Textauszug:
LISS-Osteosynthese mit zusätzlichem Einbringen von 2 proximalen Zugschrauben bei dislozierter metaphysärer Fraktur (a), Röntgenkontrollen postoperativ (b), nach 18 Monaten (c) und nach Metallentfernung (d, e)

Weichteilsituation

Das LISS stellt ein nur begrenzt minimalinvasives Verfahren dar. Es resultiert eine im Vergleich zum Marknagel höhere Invasivität mit nachfolgender vermehrter Schädigung der die Fraktur umgebenden Weichteile durch das Durchschieben der Platte. Um eine erhöhte Infektionswahrscheinlichkeit zu vermeiden, ist eine möglichst Gewebe schonende Vorgehensweise unabdinglich.

In einer evidenzbasierten Übersichtsarbeit fanden Bhandari et al. [2] für den intramedullären Nagel eine mit 2,5% geringere Infektionsrate im Vergleich zu Plattenosteosynthesen (14%) oder externer Fixation (8%). Für LISS fanden Cole et al. [1] in einer Untersuchung an 77 Patienten eine Infektionsrate von 6,5% (oberflächliche und tiefe Infektionen). Neben der erhöhten Infektionsrate stellen Weichteilinterponate und die Gefahr einer Läsion der N. peronaeus superficialis weitere Komplikationen dar.

Fragen:
A. Geben Sie aus dem Textauszug alles von „Weichteilsituation“ bis hinunter zu „weitere Komplikationen dar.“ wortgetreu wieder.
B. Beantworten Sie anhand des Textauszugs:
(i) Welche Infektionsrate fanden Bhandari et al. für den intramedullären Nagel?
(ii) An wie vielen Patienten untersuchten Cole et al. das LISS?
(iii) Wie ist die Invasivität des LISS im Vergleich zum Marknagel?
Das nachstehende Material steht in keinem Zusammenhang mit dem Textauszug.

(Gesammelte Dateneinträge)
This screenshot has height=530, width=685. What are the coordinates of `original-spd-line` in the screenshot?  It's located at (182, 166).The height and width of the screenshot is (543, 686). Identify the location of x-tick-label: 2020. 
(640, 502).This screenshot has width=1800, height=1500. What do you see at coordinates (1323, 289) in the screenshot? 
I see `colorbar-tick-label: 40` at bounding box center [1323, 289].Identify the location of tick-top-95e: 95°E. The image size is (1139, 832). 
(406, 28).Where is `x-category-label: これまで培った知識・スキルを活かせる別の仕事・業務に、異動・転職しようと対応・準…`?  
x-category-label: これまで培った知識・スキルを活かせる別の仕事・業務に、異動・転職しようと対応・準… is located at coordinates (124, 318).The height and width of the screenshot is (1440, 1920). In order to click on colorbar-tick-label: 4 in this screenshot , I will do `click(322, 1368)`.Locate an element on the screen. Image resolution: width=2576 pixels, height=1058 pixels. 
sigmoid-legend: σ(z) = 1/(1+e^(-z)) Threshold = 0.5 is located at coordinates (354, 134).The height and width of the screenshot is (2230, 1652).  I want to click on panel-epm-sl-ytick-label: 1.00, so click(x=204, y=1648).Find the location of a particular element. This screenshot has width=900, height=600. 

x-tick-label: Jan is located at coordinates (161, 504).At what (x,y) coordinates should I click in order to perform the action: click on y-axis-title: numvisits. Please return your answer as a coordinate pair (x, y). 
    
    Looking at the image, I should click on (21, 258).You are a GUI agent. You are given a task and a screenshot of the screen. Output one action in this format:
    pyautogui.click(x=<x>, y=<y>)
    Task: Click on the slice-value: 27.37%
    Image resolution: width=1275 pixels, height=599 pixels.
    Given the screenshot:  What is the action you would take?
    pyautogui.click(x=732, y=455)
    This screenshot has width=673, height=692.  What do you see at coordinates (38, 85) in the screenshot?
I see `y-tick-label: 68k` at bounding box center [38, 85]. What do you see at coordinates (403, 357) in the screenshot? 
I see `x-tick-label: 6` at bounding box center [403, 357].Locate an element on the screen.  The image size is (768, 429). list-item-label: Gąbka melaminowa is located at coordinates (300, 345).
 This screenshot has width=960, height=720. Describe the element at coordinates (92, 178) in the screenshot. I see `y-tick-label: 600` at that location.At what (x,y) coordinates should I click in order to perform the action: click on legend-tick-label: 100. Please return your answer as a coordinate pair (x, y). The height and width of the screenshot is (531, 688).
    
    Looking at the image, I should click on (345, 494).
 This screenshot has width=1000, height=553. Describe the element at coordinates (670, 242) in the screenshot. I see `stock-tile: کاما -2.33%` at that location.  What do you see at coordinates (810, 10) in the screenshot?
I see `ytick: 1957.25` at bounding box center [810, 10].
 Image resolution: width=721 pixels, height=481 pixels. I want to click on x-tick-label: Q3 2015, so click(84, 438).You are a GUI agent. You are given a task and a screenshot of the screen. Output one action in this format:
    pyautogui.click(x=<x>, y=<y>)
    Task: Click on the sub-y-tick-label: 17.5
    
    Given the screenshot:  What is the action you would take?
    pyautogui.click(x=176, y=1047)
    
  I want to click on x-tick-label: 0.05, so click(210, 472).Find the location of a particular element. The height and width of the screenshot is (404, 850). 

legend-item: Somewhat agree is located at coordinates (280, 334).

Lösungen im Einzelnen:
A.
Weichteilsituation

Das LISS stellt ein nur begrenzt minimalinvasives Verfahren dar. Es resultiert eine im Vergleich zum Marknagel höhere Invasivität mit nachfolgender vermehrter Schädigung der die Fraktur umgebenden Weichteile durch das Durchschieben der Platte. Um eine erhöhte Infektionswahrscheinlichkeit zu vermeiden, ist eine möglichst Gewebe schonende Vorgehensweise unabdinglich.

In einer evidenzbasierten Übersichtsarbeit fanden Bhandari et al. [2] für den intramedullären Nagel eine mit 2,5% geringere Infektionsrate im Vergleich zu Plattenosteosynthesen (14%) oder externer Fixation (8%). Für LISS fanden Cole et al. [1] in einer Untersuchung an 77 Patienten eine Infektionsrate von 6,5% (oberflächliche und tiefe Infektionen). Neben der erhöhten Infektionsrate stellen Weichteilinterponate und die Gefahr einer Läsion der N. peronaeus superficialis weitere Komplikationen dar.

B.
(i) 2,5 %
(ii) An 77 Patienten
(iii) Sie ist höher.